The film “The Big Fish” is a little confusing when it begins, until the audience realizes that the story is the man. In a way, it is an allegory, since it centers on the fish and we have clues here and there, like the fact that it begins and ends with the fish, and that Edward dries out often and needs to lay down in water, clothes and all. Edward is a “character” and maybe a little crazy, but his son, Will, finds out that he is not a mere liar after all. He tells tall tales, but everyone has a basis in truth. That is when Will realizes that his father has never really hidden anything, just embellished it. What the story shows us is that a man, or woman, is his or her story.
Steven King is a master of storytelling, and yet, I believe that there is part of him in every story and the stories are certainly in him. When we hear his name it is his stories that we think of, because that is how we see him. Where writers are concerned, that is how we see all of them. That is also how Edward’s friends and wife saw him, as did Will when he was young, and it is also how he saw himself. We are our stories.
Everyone tells stories. None of them is perfectly true, because it is colored by what we want, what we remember, and what we believe. What we remember best and longest are stories. That is why we have trouble memorizing things that do not have a story, such as foreign language vocabulary or atomic tables and things like them. Bare lists have no story. So they are hard to remember. All of our memories are stories, and we tell them over and over, to others and ourselves.
The stories we tell ourselves become how we see ourselves. The stories we tell others are how they see us. Each of us knows if and how we embellish the stories we tell ourselves. They are secret, so they may be more truthful, but we all embellish the stories we tell others. Some just do it to make the stories interesting and others do it to make them seem more important, better people, or stronger. However, like Edward’s stories, they usually have at least a kernel of truth.
I think that this movie has that underlying theme of how we construct our identities, and how we connect with others in this way. We share stories. Most people can tell some interesting stories. Some people tell wonderful stories, just as Edward did. All of the writers we studied are very adept storytellers. The stories are important because they are how we connect. Everyone knows that other people make their stories more interesting by adding things, exaggerating, and changing little things. It is not true stories that are important, but it is truth in stories that are. The truth in Edward’s stories was how he felt about people, what he dreamed and how he wanted to help everyone. He truly felt like he was a big fish in an ocean and he wanted back in the small pond, where he felt safe because he was important there.

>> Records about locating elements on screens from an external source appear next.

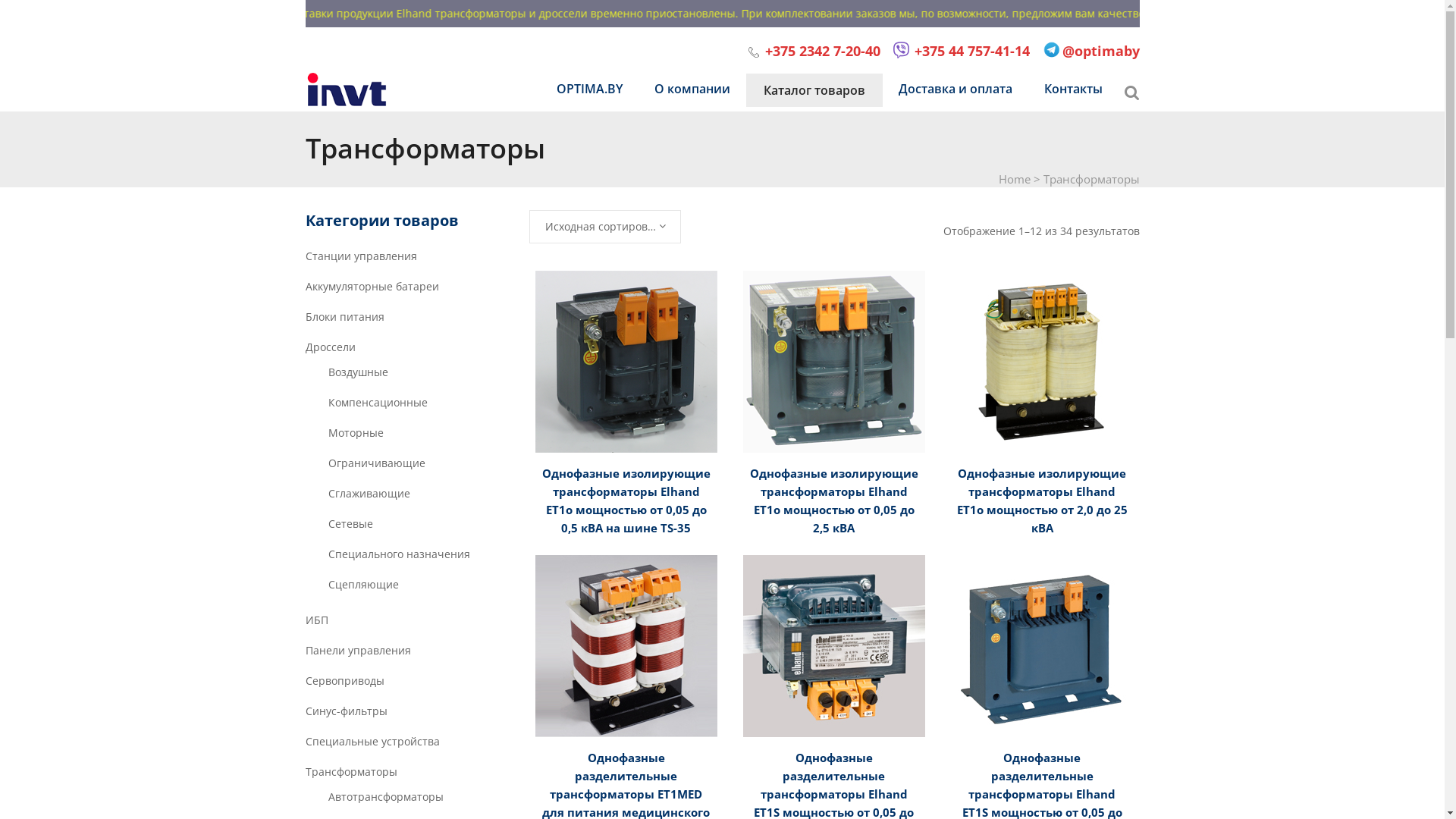
Jednofazowy_transformator_oddzielajacy_ET1S_1 Element type: hover (1041, 646)
Home Element type: text (1013, 178)
OPTIMA.BY Element type: text (588, 88)
Jednofazowy_transformator_separacyjny_ET1o_3 Element type: hover (1041, 361)
Jednofazowy_transformator_oddzielajacy_ET1S_na_szyne_TS35 Element type: hover (834, 646)
ET1o Element type: hover (834, 361)
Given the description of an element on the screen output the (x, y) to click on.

The relationship between Will and his father is central to the story, but not because Edward tells lies, but because Will only sees the untruths in the stories and thinks he needs to know the “real” story, the truth. He thinks that because the stories are “tall tales” that they are not true. The works we studied in this term all centered on perception and perspective. Each of the characters has a perception of themselves and the world that the story revolves around.
Faulkner’s Emily saw herself as privileged by her father’s deeds, even though it was his deeds that trapped her in the house. The heroine of Glass Menagerie and her mother each have their perception of reality, and both are as twisted as Emily’s. Will’s perspective was as a disbeliever because he saw no truth at all in his father’s stories. It was not until the end that he saw that the truth of his father’s stories was in their themes and not in their reality. He helps his father to construct that last story of how Edward dies.
The funeral scene and the ending are really interesting because Edward could have written them. We see Will astonished when all those characters from his father’s stories show up for his funeral. The stories were tall tales, but the people were real. It matches with what Jenny told him about his father saving Spectre by buying it with money from all his friends. Seeing all these people fills in the blank question for all. When they start to exchange Edward’s stories, Will realizes that these are precious to them as memories of his father.
The movie ends with a scene of Will and his son. However, it is his son who is telling fantastic stories told by his grandfather to his friends. He gets help from his father, who has told them to his son quite often. So Will is taking care to share the storytelling with his son. We wonder at the end how this will affect their perceptions, their relationship, and their image within themselves, between themselves and with the outside world.